As most of you already know, the majority of MSers (approximately 85%) are stricken with the relapsing-remitting form of the disease (RRMS) which is, of course, no picnic itself. Despite the advent of immunosuppressive drugs that effectively reduce relapse rates and the formation of new lesions in relapsing patients – medicines that carry with them laundry lists of serious and potentially fatal side effects – many of these patients may eventually transition to a progressive form of the disease, known as secondary progressive MS (SPMS). This stage of the disease sees patients no longer experiencing relapses and remissions, but instead a slow and steady decline in physical and mental functioning. Though there are currently over a dozen drugs approved to treat RRMS, there is only one approved to treat SPMS.
A minority of MSers (about 10%-15%) start off with progressive disease. This form of the disease is known as primary progressive MS (PPMS) and is considered the most challenging type of MS to treat. Currently, there is only one approved drug for the treatment of PPMS, and its effect on this debilitating monster is relatively modest, slowing down the progression of disability by about 25% in some patients.
Given this backdrop, it’s high time that the public is made aware of the ugly side of MS, the side which doesn’t have patients Dancing with the Stars or climbing Mount Everest. Progressive MS Day will offer our community a chance to draw attention to this particularly daunting form of MS, and by doing so hopefully draw resources towards treating and ultimately conquering it. Several states are expected to officially recognize Progressive MS Day, along with most MS patient advocacy groups. It is expected that this first Annual Progressive MS Day will grow in scope in years to come, but this year the event will be staged primarily in the virtual world of the Internet. Baby steps, folks, for those of us who can take any steps at all.
Progressive MS Day has been kick-started by the drug company Genentech, which manufactures and markets Ocrevus, the only drug currently approved by the FDA for the treatment of progressive MS. Yes, it’s not like me to do any promotion on behalf of the drug companies, and I have written several lengthy articles on Ocrevus and the issues surrounding it (click here and here). But, just like politics, crippling diseases can make for strange bedfellows, and the idea of a Progressive MS Day seems pretty good to me regardless of where it was conceived. As patients and their loved ones struggling with this illness, let’s take hold of this day and make it our own.

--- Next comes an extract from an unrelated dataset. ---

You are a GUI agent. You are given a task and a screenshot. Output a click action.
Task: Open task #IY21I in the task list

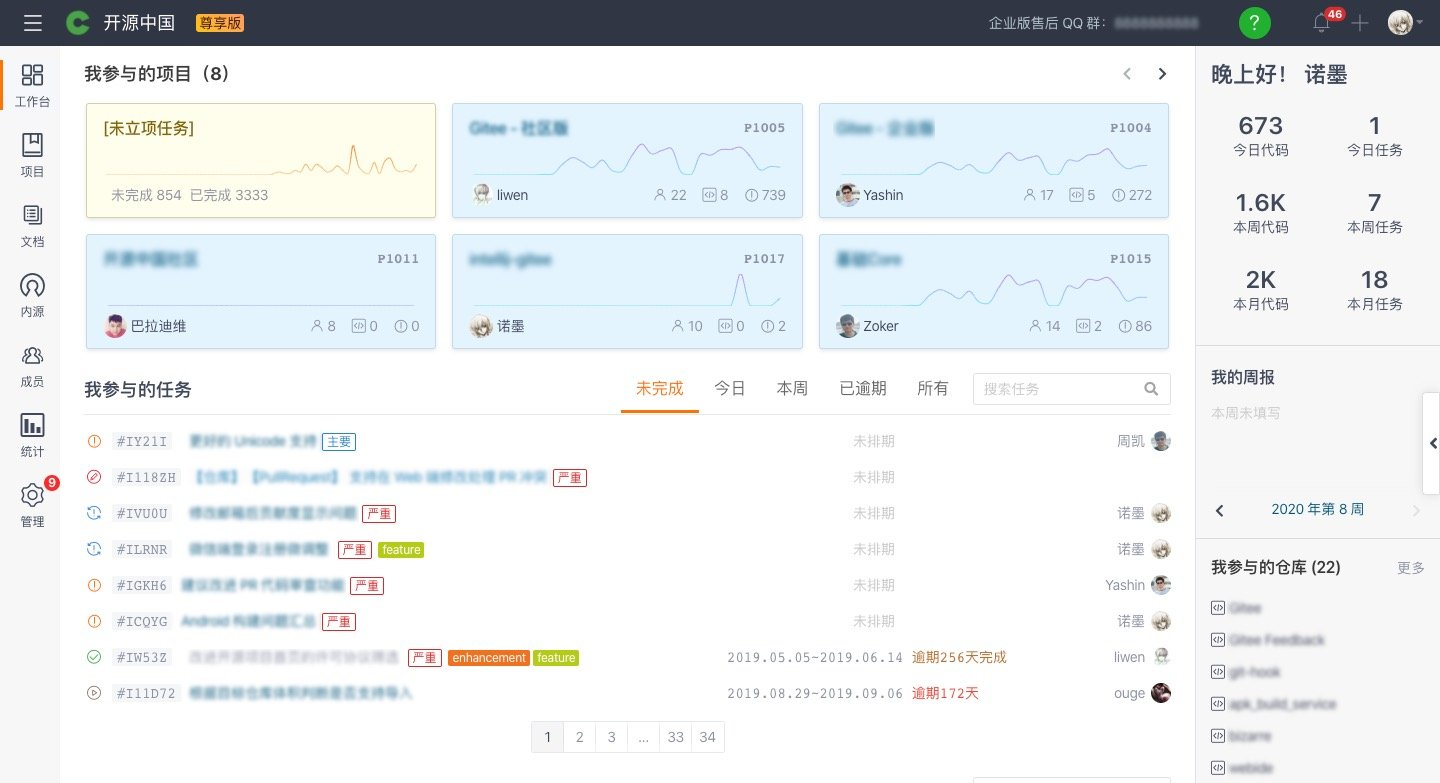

So, what can you do to help spread the word? Well, you can start by using the fancy-schmancy Progressive MS Day Facebook frame on your Facebook profile picture. I must admit, being an avowed Facebook hater, I had no idea what a Facebook frame was, but I just managed to add it to my profile pic and I think it’s quite nifty indeed. Please follow the instructions on the below graphic to add the frame to your own profile pic, and it’ll be like we have all revealed ourselves to be members of one of the least influential secret societies on the planet.
In addition, please use the hashtag #ProgressiveMSDay on your social media posts regarding the event. That way, nefarious groups like the Russian intelligence services and Cambridge Analytica will be able to forever tag you as a person with a crippling illness.
Just to add my own Wheelchair Kamikaze twist to the day, I am requiring, with absolutely no exceptions, that everybody who reads this post compose a Progressive MS haiku and post it in the comments section of this blog or on my Facebook page, if that’s how you reached this blog post. If you cheat and don’t compose a haiku, I swear I will hunt you down, sneak up on you, and when you least expect it shout “Boogie Boogie Boogie” at you. Believe me, writing a Progressive MS Haiku is much more pleasant than having a surprise “Boogie Boogie Boogie” shouted at you. If you don’t believe me, just click on the video below:
For those who have forgotten the rules of writing a haiku, let me refresh your memory. Haiku is a Japanese form of poetry, composed of only three lines. The first line must be five syllables, the second seven syllables, and the final third line 5 syllables again. Easy peasy haiku squeezy. As luck would have it, “Progressive MS” is five syllables and therefore makes for an easy first or third line.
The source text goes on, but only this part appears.